Stated exercise: Please quote all of the data below word for word, with no line left out.
★ ★ ★ ★
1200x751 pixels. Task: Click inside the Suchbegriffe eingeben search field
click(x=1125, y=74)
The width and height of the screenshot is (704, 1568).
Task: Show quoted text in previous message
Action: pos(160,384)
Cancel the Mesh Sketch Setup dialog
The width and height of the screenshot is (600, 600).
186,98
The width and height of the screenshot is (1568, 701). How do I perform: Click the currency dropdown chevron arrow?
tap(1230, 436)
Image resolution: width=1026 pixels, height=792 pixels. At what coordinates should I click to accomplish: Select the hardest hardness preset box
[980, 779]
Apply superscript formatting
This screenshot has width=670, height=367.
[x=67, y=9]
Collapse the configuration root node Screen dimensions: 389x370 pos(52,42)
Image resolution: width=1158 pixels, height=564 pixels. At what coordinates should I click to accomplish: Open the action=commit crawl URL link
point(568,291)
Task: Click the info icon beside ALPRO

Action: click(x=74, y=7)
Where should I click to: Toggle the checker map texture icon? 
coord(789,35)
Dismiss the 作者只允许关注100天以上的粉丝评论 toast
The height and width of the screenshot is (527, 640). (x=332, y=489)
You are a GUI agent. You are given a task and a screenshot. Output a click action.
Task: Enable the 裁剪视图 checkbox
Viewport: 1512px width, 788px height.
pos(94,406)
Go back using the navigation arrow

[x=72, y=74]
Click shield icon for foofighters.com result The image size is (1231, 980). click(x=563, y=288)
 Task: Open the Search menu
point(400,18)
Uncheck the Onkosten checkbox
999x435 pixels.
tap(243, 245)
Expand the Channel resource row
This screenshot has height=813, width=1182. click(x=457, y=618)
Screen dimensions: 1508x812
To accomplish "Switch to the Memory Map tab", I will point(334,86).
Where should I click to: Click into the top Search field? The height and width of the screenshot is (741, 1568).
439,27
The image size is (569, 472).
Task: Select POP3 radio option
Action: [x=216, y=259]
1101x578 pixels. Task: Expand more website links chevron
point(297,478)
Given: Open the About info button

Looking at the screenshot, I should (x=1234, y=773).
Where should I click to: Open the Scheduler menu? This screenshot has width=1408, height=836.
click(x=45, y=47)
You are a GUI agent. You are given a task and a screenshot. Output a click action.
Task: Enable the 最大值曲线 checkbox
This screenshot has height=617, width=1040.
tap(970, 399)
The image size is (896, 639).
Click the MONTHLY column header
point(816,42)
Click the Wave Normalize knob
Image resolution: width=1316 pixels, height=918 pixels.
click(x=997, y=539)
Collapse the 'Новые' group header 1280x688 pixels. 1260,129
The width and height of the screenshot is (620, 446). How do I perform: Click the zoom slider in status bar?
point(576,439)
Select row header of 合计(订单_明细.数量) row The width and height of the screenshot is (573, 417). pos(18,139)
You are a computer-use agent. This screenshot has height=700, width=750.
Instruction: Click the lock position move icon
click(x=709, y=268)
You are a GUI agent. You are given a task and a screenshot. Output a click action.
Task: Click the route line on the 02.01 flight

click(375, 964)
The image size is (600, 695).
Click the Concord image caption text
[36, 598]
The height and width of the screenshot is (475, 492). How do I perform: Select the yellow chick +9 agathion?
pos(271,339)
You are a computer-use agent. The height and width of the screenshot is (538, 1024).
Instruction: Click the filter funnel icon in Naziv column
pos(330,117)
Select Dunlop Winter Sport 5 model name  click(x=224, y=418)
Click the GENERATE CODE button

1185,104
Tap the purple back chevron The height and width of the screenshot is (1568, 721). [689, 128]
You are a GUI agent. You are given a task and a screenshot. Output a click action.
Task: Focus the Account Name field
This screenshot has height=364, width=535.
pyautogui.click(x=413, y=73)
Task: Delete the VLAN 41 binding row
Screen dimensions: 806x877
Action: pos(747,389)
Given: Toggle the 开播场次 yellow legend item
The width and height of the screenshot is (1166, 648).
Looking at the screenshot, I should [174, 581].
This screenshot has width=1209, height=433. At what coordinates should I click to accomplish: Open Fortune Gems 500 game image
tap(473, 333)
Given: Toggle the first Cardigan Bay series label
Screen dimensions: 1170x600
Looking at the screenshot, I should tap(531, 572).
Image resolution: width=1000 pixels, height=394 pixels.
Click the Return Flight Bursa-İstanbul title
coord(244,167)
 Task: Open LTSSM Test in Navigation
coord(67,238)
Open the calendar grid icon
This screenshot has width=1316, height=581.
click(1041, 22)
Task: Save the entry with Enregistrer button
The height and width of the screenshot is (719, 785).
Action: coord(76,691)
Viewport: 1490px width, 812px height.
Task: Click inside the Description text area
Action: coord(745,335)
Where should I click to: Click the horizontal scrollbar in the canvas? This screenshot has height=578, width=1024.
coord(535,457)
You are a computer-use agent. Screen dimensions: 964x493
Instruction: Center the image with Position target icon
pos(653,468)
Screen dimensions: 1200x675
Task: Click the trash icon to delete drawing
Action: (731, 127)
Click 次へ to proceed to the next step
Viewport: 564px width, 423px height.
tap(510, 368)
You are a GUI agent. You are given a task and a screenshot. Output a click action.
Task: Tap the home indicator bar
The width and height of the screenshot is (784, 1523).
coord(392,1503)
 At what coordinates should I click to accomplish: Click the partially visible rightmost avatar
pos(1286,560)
★ ★ ★ ★
Complete response:
1200x751 pixels. Task: Click inside the Suchbegriffe eingeben search field
click(x=1125, y=74)
The width and height of the screenshot is (704, 1568).
Task: Show quoted text in previous message
Action: pos(160,384)
Cancel the Mesh Sketch Setup dialog
The width and height of the screenshot is (600, 600).
186,98
The width and height of the screenshot is (1568, 701). How do I perform: Click the currency dropdown chevron arrow?
tap(1230, 436)
Image resolution: width=1026 pixels, height=792 pixels. At what coordinates should I click to accomplish: Select the hardest hardness preset box
[980, 779]
Apply superscript formatting
This screenshot has width=670, height=367.
[x=67, y=9]
Collapse the configuration root node Screen dimensions: 389x370 pos(52,42)
Image resolution: width=1158 pixels, height=564 pixels. At what coordinates should I click to accomplish: Open the action=commit crawl URL link
point(568,291)
Task: Click the info icon beside ALPRO

Action: click(x=74, y=7)
Where should I click to: Toggle the checker map texture icon? 
coord(789,35)
Dismiss the 作者只允许关注100天以上的粉丝评论 toast
The height and width of the screenshot is (527, 640). (x=332, y=489)
You are a GUI agent. You are given a task and a screenshot. Output a click action.
Task: Enable the 裁剪视图 checkbox
Viewport: 1512px width, 788px height.
pos(94,406)
Go back using the navigation arrow

[x=72, y=74]
Click shield icon for foofighters.com result The image size is (1231, 980). click(x=563, y=288)
 Task: Open the Search menu
point(400,18)
Uncheck the Onkosten checkbox
999x435 pixels.
tap(243, 245)
Expand the Channel resource row
This screenshot has height=813, width=1182. click(x=457, y=618)
Screen dimensions: 1508x812
To accomplish "Switch to the Memory Map tab", I will point(334,86).
Where should I click to: Click into the top Search field? The height and width of the screenshot is (741, 1568).
439,27
The image size is (569, 472).
Task: Select POP3 radio option
Action: [x=216, y=259]
1101x578 pixels. Task: Expand more website links chevron
point(297,478)
Given: Open the About info button

Looking at the screenshot, I should (x=1234, y=773).
Where should I click to: Open the Scheduler menu? This screenshot has width=1408, height=836.
click(x=45, y=47)
You are a GUI agent. You are given a task and a screenshot. Output a click action.
Task: Enable the 最大值曲线 checkbox
This screenshot has height=617, width=1040.
tap(970, 399)
The image size is (896, 639).
Click the MONTHLY column header
point(816,42)
Click the Wave Normalize knob
Image resolution: width=1316 pixels, height=918 pixels.
click(x=997, y=539)
Collapse the 'Новые' group header 1280x688 pixels. 1260,129
The width and height of the screenshot is (620, 446). How do I perform: Click the zoom slider in status bar?
point(576,439)
Select row header of 合计(订单_明细.数量) row The width and height of the screenshot is (573, 417). pos(18,139)
You are a computer-use agent. This screenshot has height=700, width=750.
Instruction: Click the lock position move icon
click(x=709, y=268)
You are a GUI agent. You are given a task and a screenshot. Output a click action.
Task: Click the route line on the 02.01 flight

click(375, 964)
The image size is (600, 695).
Click the Concord image caption text
[36, 598]
The height and width of the screenshot is (475, 492). How do I perform: Select the yellow chick +9 agathion?
pos(271,339)
You are a computer-use agent. The height and width of the screenshot is (538, 1024).
Instruction: Click the filter funnel icon in Naziv column
pos(330,117)
Select Dunlop Winter Sport 5 model name  click(x=224, y=418)
Click the GENERATE CODE button

1185,104
Tap the purple back chevron The height and width of the screenshot is (1568, 721). [689, 128]
You are a GUI agent. You are given a task and a screenshot. Output a click action.
Task: Focus the Account Name field
This screenshot has height=364, width=535.
pyautogui.click(x=413, y=73)
Task: Delete the VLAN 41 binding row
Screen dimensions: 806x877
Action: pos(747,389)
Given: Toggle the 开播场次 yellow legend item
The width and height of the screenshot is (1166, 648).
Looking at the screenshot, I should [174, 581].
This screenshot has width=1209, height=433. At what coordinates should I click to accomplish: Open Fortune Gems 500 game image
tap(473, 333)
Given: Toggle the first Cardigan Bay series label
Screen dimensions: 1170x600
Looking at the screenshot, I should tap(531, 572).
Image resolution: width=1000 pixels, height=394 pixels.
Click the Return Flight Bursa-İstanbul title
coord(244,167)
 Task: Open LTSSM Test in Navigation
coord(67,238)
Open the calendar grid icon
This screenshot has width=1316, height=581.
click(1041, 22)
Task: Save the entry with Enregistrer button
The height and width of the screenshot is (719, 785).
Action: coord(76,691)
Viewport: 1490px width, 812px height.
Task: Click inside the Description text area
Action: coord(745,335)
Where should I click to: Click the horizontal scrollbar in the canvas? This screenshot has height=578, width=1024.
coord(535,457)
You are a computer-use agent. Screen dimensions: 964x493
Instruction: Center the image with Position target icon
pos(653,468)
Screen dimensions: 1200x675
Task: Click the trash icon to delete drawing
Action: (731, 127)
Click 次へ to proceed to the next step
Viewport: 564px width, 423px height.
tap(510, 368)
You are a GUI agent. You are given a task and a screenshot. Output a click action.
Task: Tap the home indicator bar
The width and height of the screenshot is (784, 1523).
coord(392,1503)
 At what coordinates should I click to accomplish: Click the partially visible rightmost avatar
pos(1286,560)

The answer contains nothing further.